**Given task:**
Rewrite the data from its first line through the line containing "coord(1006,783)", swapping "favorites" for "bookmarks" and leaving all else unchanged.

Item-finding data
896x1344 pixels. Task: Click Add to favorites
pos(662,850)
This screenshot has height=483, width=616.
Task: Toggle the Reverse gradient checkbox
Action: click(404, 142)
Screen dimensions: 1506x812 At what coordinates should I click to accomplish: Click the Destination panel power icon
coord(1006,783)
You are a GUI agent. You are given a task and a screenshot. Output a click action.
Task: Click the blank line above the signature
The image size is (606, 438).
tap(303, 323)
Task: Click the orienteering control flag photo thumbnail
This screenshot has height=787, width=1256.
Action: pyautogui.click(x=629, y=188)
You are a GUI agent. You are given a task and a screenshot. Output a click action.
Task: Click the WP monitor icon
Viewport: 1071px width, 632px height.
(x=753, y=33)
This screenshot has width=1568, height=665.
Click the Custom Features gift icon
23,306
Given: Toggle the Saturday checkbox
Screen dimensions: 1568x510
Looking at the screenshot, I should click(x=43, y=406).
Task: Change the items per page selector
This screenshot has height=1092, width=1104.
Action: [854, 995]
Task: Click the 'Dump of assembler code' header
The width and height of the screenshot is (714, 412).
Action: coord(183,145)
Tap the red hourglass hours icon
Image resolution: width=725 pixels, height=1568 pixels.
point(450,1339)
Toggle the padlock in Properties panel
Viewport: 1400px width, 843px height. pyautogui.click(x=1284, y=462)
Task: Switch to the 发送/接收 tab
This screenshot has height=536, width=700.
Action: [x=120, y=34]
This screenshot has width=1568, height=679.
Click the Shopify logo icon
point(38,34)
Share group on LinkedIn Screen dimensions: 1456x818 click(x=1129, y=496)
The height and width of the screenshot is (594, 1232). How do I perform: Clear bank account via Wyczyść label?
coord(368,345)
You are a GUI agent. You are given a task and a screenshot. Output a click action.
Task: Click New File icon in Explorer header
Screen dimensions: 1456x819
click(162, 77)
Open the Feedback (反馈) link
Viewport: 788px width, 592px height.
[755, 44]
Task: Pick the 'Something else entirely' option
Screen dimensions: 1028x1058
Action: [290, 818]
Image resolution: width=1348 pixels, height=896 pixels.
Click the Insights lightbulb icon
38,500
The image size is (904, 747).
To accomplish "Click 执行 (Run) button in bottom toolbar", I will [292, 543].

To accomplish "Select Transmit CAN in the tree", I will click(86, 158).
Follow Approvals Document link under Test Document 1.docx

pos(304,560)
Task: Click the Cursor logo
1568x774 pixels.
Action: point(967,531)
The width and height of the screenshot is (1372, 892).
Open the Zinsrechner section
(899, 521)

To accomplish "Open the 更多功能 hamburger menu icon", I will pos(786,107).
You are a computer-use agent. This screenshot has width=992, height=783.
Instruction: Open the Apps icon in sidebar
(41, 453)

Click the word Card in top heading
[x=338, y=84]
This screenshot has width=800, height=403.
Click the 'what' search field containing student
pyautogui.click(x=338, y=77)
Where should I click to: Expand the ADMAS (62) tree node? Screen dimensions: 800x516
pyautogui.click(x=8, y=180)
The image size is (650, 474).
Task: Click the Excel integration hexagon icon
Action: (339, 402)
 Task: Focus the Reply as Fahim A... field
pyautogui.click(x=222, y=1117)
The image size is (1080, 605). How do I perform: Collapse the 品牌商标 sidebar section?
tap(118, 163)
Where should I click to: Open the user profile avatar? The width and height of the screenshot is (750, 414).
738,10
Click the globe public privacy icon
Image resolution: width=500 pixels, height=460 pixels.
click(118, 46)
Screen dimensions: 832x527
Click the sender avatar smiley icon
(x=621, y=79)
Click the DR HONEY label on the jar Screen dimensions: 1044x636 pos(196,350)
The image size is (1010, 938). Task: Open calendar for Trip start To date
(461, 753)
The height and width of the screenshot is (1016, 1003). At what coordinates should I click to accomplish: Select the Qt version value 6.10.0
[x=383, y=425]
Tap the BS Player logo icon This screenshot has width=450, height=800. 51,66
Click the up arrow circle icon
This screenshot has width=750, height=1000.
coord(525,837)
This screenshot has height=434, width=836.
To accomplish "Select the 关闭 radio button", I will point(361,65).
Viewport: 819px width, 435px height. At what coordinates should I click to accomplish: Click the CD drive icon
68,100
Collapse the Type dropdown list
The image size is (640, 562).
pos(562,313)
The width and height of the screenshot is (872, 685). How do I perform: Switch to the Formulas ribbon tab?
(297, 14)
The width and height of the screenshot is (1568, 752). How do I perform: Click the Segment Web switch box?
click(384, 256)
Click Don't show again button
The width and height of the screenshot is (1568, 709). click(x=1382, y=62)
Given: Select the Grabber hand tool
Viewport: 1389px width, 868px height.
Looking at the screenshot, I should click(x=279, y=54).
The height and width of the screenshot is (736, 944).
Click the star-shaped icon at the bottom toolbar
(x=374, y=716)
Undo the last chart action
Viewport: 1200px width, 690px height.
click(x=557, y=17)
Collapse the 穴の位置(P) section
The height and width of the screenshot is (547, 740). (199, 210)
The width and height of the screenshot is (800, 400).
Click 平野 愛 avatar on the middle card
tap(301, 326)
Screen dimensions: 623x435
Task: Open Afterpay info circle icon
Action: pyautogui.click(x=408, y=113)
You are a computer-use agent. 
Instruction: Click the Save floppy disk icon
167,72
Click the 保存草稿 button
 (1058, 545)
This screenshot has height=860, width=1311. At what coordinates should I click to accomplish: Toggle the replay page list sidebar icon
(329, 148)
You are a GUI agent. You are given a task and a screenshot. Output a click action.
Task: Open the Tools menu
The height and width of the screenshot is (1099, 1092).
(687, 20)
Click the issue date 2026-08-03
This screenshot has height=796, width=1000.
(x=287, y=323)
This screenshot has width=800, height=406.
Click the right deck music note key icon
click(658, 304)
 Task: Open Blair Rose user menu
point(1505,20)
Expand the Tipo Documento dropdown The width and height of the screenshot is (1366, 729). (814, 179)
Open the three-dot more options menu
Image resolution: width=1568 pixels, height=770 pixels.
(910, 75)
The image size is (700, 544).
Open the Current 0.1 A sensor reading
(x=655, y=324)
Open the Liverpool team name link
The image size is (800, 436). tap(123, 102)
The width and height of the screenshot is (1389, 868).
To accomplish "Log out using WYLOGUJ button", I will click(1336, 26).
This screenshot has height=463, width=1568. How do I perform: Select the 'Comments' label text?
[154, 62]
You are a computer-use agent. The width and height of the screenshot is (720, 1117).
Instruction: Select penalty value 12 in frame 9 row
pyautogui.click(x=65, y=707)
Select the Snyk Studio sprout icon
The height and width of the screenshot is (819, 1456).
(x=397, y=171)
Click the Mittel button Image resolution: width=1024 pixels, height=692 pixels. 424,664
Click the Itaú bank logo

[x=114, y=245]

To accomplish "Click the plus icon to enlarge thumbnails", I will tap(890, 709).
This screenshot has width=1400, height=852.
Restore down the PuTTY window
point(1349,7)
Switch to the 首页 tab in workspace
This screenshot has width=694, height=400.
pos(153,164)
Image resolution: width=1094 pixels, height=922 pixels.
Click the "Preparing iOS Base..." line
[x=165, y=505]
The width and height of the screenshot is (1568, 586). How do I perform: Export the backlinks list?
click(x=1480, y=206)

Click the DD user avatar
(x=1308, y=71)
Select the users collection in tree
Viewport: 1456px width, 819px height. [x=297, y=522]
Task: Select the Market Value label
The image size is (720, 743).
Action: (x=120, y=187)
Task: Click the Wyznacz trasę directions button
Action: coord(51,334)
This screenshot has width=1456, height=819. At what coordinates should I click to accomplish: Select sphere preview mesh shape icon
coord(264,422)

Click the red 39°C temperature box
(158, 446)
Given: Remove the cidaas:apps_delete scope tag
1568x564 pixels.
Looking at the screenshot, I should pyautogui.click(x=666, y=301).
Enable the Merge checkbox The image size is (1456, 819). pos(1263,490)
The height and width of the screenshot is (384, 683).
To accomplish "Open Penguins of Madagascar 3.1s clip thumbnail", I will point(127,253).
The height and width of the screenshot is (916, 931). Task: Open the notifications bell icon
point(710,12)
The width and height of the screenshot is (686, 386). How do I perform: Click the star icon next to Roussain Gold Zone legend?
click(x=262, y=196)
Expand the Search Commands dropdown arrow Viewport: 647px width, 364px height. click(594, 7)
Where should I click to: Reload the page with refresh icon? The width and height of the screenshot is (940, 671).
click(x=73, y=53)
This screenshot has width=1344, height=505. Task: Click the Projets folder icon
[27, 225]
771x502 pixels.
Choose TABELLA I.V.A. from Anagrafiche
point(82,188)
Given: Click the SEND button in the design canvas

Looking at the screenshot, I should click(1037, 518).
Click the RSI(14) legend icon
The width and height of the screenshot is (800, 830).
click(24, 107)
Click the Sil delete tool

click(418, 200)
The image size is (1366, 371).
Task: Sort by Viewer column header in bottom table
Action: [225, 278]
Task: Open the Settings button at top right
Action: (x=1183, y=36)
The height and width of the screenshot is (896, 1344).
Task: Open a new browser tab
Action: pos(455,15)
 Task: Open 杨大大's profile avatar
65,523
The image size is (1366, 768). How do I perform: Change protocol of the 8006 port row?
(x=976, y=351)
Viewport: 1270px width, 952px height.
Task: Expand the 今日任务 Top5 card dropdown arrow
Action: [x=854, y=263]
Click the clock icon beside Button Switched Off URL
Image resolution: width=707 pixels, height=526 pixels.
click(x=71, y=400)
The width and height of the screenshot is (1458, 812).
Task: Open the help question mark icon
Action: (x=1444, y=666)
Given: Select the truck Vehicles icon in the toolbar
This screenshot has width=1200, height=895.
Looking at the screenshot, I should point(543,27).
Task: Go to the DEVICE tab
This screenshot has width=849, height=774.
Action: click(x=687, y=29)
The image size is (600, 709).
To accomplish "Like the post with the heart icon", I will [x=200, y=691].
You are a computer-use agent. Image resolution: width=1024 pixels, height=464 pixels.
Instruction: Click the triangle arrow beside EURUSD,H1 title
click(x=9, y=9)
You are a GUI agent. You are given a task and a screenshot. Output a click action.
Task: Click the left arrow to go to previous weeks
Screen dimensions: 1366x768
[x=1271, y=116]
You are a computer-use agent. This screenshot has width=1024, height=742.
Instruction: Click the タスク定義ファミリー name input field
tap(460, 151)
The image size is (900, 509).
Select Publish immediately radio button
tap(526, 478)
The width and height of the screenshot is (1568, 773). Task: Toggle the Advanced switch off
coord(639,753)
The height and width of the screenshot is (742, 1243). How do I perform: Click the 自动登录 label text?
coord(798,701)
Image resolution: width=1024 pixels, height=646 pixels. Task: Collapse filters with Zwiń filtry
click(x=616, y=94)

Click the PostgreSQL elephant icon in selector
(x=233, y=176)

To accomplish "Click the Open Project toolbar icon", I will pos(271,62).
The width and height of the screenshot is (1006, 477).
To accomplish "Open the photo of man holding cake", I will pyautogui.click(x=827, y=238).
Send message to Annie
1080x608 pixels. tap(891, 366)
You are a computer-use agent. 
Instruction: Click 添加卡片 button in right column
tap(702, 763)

**The output:**
896x1344 pixels. Task: Click Add to bookmarks
pos(662,850)
This screenshot has height=483, width=616.
Task: Toggle the Reverse gradient checkbox
Action: click(404, 142)
Screen dimensions: 1506x812 At what coordinates should I click to accomplish: Click the Destination panel power icon
coord(1006,783)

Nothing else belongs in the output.